Directive
Format every line of the records below as a Markdown table with the columns Row and Line, numbering each row and omitting blank lines. Leave the pictures out of the table.

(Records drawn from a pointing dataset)

---*---

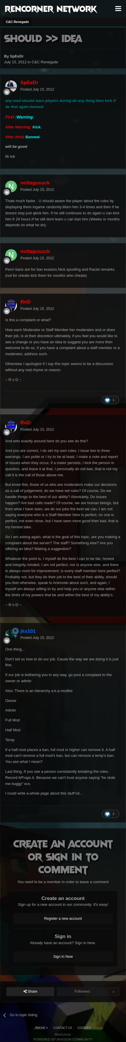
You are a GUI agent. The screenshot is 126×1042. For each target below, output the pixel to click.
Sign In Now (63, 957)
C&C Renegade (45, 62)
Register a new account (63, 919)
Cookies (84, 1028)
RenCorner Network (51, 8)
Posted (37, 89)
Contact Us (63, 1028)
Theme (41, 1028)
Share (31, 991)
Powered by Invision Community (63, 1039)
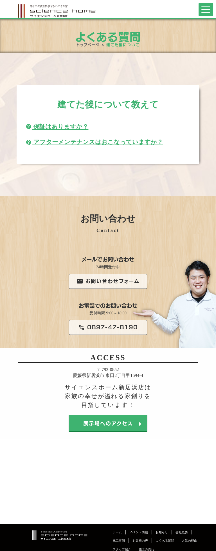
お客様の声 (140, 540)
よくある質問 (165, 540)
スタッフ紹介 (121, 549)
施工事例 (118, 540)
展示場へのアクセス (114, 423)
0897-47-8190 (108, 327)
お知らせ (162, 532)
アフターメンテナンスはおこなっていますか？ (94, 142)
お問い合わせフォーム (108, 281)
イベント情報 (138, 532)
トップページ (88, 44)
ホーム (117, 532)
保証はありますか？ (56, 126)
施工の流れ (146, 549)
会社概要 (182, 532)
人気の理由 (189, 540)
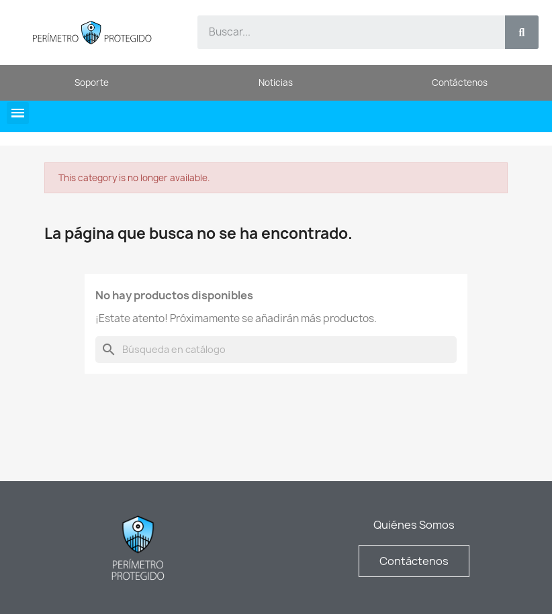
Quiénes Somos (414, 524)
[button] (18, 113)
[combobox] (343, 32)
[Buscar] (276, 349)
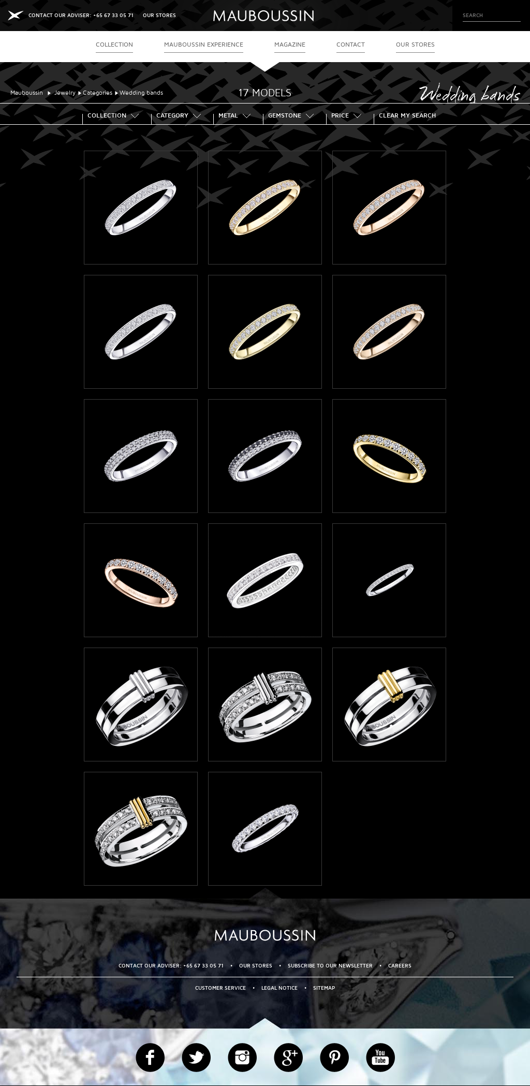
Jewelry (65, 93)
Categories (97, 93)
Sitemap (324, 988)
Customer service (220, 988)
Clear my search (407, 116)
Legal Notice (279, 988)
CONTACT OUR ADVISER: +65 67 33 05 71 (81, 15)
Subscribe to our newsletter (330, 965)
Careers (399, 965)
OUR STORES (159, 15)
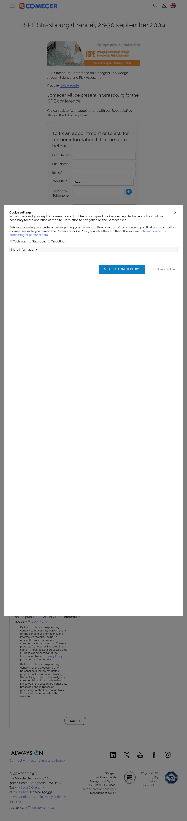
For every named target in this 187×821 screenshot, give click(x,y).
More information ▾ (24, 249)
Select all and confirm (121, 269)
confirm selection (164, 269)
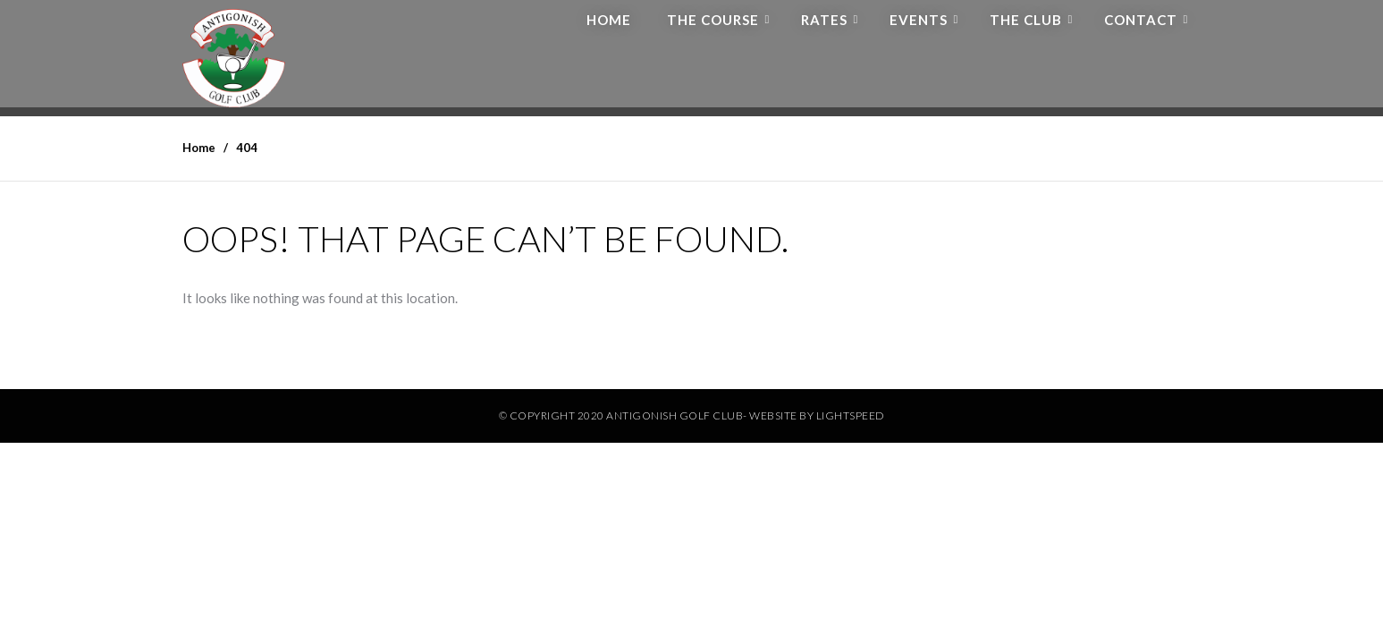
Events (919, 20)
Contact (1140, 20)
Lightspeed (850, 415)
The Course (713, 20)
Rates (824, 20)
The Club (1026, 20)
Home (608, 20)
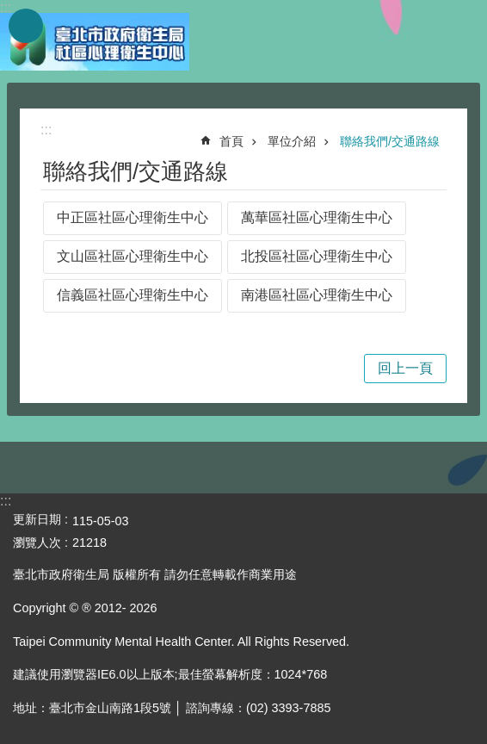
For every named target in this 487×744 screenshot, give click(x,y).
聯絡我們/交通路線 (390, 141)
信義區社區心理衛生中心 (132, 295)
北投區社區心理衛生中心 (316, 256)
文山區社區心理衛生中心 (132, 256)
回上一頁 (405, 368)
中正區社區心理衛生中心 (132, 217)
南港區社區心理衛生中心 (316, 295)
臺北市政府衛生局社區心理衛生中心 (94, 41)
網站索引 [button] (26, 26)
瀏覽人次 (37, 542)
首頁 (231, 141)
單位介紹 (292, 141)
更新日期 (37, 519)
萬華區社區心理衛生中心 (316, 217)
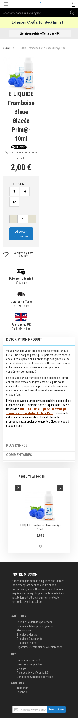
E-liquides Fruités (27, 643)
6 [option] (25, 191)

---*---

Output
| Row | Line |
|---|---|
| 1 | You are a GUI agent. The screenshot is 126×1042. For each target below, output the pixel to click. |
| 2 | Sign In Now (63, 957) |
| 3 | C&C Renegade (45, 62) |
| 4 | Register a new account (63, 919) |
| 5 | Cookies (84, 1028) |
| 6 | RenCorner Network (51, 8) |
| 7 | Posted (37, 89) |
| 8 | Contact Us (63, 1028) |
| 9 | Theme (41, 1028) |
| 10 | Share (31, 991) |
| 11 | Powered by Invision Community (63, 1039) |
| 12 | お客様の声 (140, 540) |
| 13 | よくある質問 (165, 540) |
| 14 | スタッフ紹介 (121, 549) |
| 15 | 施工事例 (118, 540) |
| 16 | 展示場へのアクセス (114, 423) |
| 17 | 0897-47-8190 (108, 327) |
| 18 | お知らせ (162, 532) |
| 19 | アフターメンテナンスはおこなっていますか？ (94, 142) |
| 20 | お問い合わせフォーム (108, 281) |
| 21 | イベント情報 (138, 532) |
| 22 | トップページ (88, 44) |
| 23 | ホーム (117, 532) |
| 24 | 保証はありますか？ (56, 126) |
| 25 | 施工の流れ (146, 549) |
| 26 | 会社概要 (182, 532) |
| 27 | 人気の理由 (189, 540) |
| 28 | Quiénes Somos (414, 524) |
| 29 | [button] (18, 113) |
| 30 | [combobox] (343, 32) |
| 31 | [Buscar] (276, 349) |
| 32 | Jewelry (65, 93) |
| 33 | Categories (97, 93) |
| 34 | Sitemap (324, 988) |
| 35 | Customer service (220, 988) |
| 36 | Clear my search (407, 116) |
| 37 | Legal Notice (279, 988) |
| 38 | CONTACT OUR ADVISER: +65 67 33 05 71 (81, 15) |
| 39 | Subscribe to our newsletter (330, 965) |
| 40 | Careers (399, 965) |
| 41 | OUR STORES (159, 15) |
| 42 | For every named target in this 187×821 screenshot, give click(x,y). |
| 43 | More information ▾ (24, 249) |
| 44 | Select all and confirm (121, 269) |
| 45 | confirm selection (164, 269) |
| 46 | Events (919, 20) |
| 47 | Contact (1140, 20) |
| 48 | Lightspeed (850, 415) |
| 49 | The Course (713, 20) |
| 50 | Rates (824, 20) |
| 51 | The Club (1026, 20) |
| 52 | Home (608, 20) |
| 53 | For every named target in this 487×744 screenshot, give click(x,y). |
| 54 | 聯絡我們/交通路線 (390, 141) |
| 55 | 信義區社區心理衛生中心 (132, 295) |
| 56 | 北投區社區心理衛生中心 (316, 256) |
| 57 | 文山區社區心理衛生中心 (132, 256) |
| 58 | 回上一頁 (405, 368) |
| 59 | 中正區社區心理衛生中心 (132, 217) |
| 60 | 南港區社區心理衛生中心 (316, 295) |
| 61 | 臺北市政府衛生局社區心理衛生中心 (94, 41) |
| 62 | 網站索引 [button] (26, 26) |
| 63 | 瀏覽人次 (37, 542) |
| 64 | 首頁 (231, 141) |
| 65 | 單位介紹 (292, 141) |
| 66 | 更新日期 (37, 519) |
| 67 | 萬華區社區心理衛生中心 (316, 217) |
| 68 | E-liquides Fruités (27, 643) |
| 69 | 6 [option] (25, 191) |